Audit Your Meetings: The Concorde Engineer’s Rule for Time That Counts
“Only have meetings (in person or online) standing up.” That was the brisk advice from my 93-year-old aero engineer father about how he personally ‘time and efficiency’ managed team meetings back in the 1950s when he was working on the development of a certain aircraft later to be named Concorde.
There was an urgency to his work – and to those times, with the rebuilding of Britain and that of hope in the decade after World War II. He and his contemporaries would find the runaway meeting culture of today incredulous, insane and completely counterproductive to …… productivity. They were too excited and stimulated about the future to waste time. Too much to do – too little time.
Today however a whole industry has grown up teaching organisations how to ‘do’ meetings well. Many organisations spend huge amounts creating templates for effective ‘meeting’ strategies and procedures.
I know, because I’ve sat through many hours of the end results of these by well-meaning folk who have come to love the diverse opportunities meeting time gives them in their working life – that actually have nothing to do with their work.

Is this meeting driving decisions — or just draining time?
From time-wasting to time well spent: proven practices that work
The quest to have efficient meetings has spawned a trend of pre-meeting meetings and agenda-setting meetings and agenda items to post-mortem a meeting just held. To the frustration of colleagues some people use their ever growing meeting schedule as just more space to opine, showboat, position, intellectualise and sometimes even to silence or cow colleagues – always in the name of ticking the boxes of connecting, sharing and engaging – these words becoming a justification for having yet more meetings and for much obfuscation that’s got nothing to do with getting a job done.
OK I’m being harsh, but I work with all size clients in both the public and private sector and the problem is endemic. Good meeting management is the exception not the rule.

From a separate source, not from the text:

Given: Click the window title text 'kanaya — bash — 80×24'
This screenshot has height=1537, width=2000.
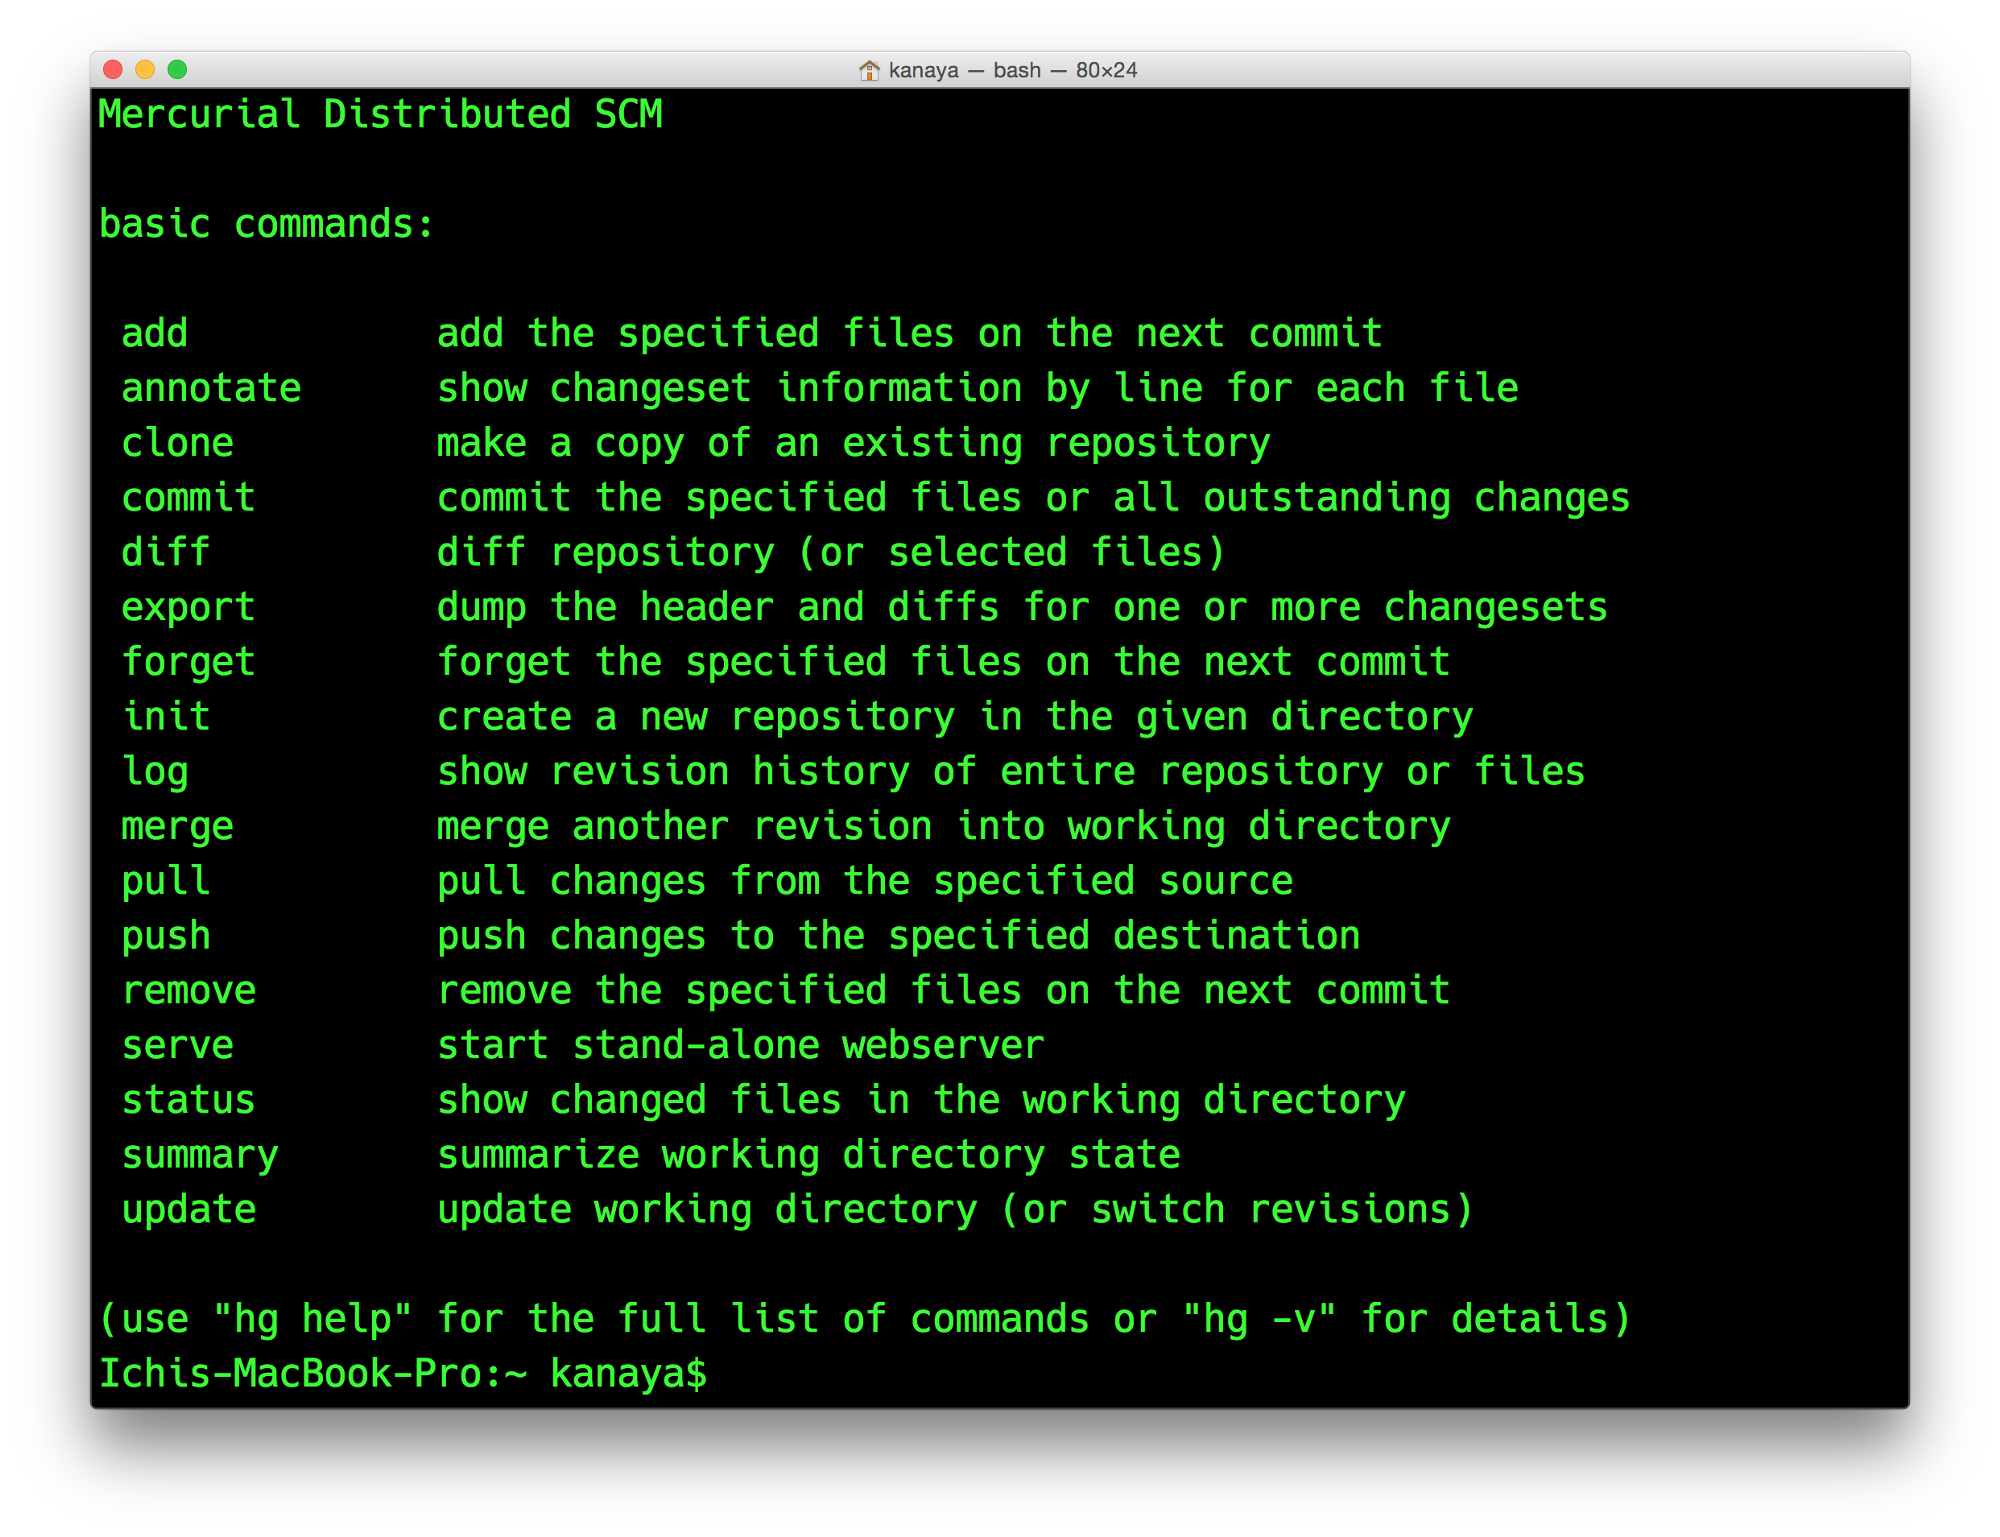Looking at the screenshot, I should tap(1012, 70).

These are some best practice examples I’ve gleaned from the chiefs and chairs I work with that do run good meetings:
- Insist meetings work at pace
- Set strict criteria and define outcome being sought in one sentence
- Question what does all being together (either physically or online) add to achieving this outcome?
- Send out summaries of pre-reading with the time required to read same so attendees can schedule the time to be appropriately informed. Assume all background reading has been done and fiercely question and resist temptations to have presentations within meetings.
- Identify the purpose and reason for every person invited to the meeting – what is the expectation of their contribution? If it’s just to receive information, could they listen to a recording later instead – while driving or at the gym. Would a meeting summary suffice? Could another representative provide a quick debrief phone call afterwards?
- Add up the sobering cost of the time of the participants in the room and equate it to what that would otherwise pay for within the business. Take it a step further and ask what they could have been doing instead that would have given better added value.
Setting pragmatic criteria and a brisk firm meeting etiquette quickly exposes any time wasting or futile exchanges during it.
To be frank the issue at the heart of the problem is nearly always in the chairing. I work with some amazing chairs – and the outcomes they get from their appropriately – attended and run meetings is incredible. Just let’s not talk about the popular CEO of a notable organisation who has given up trying to change the culture therein and confessed to me they allot the time-wasting periods in a weekly meeting to place their online supermarket order!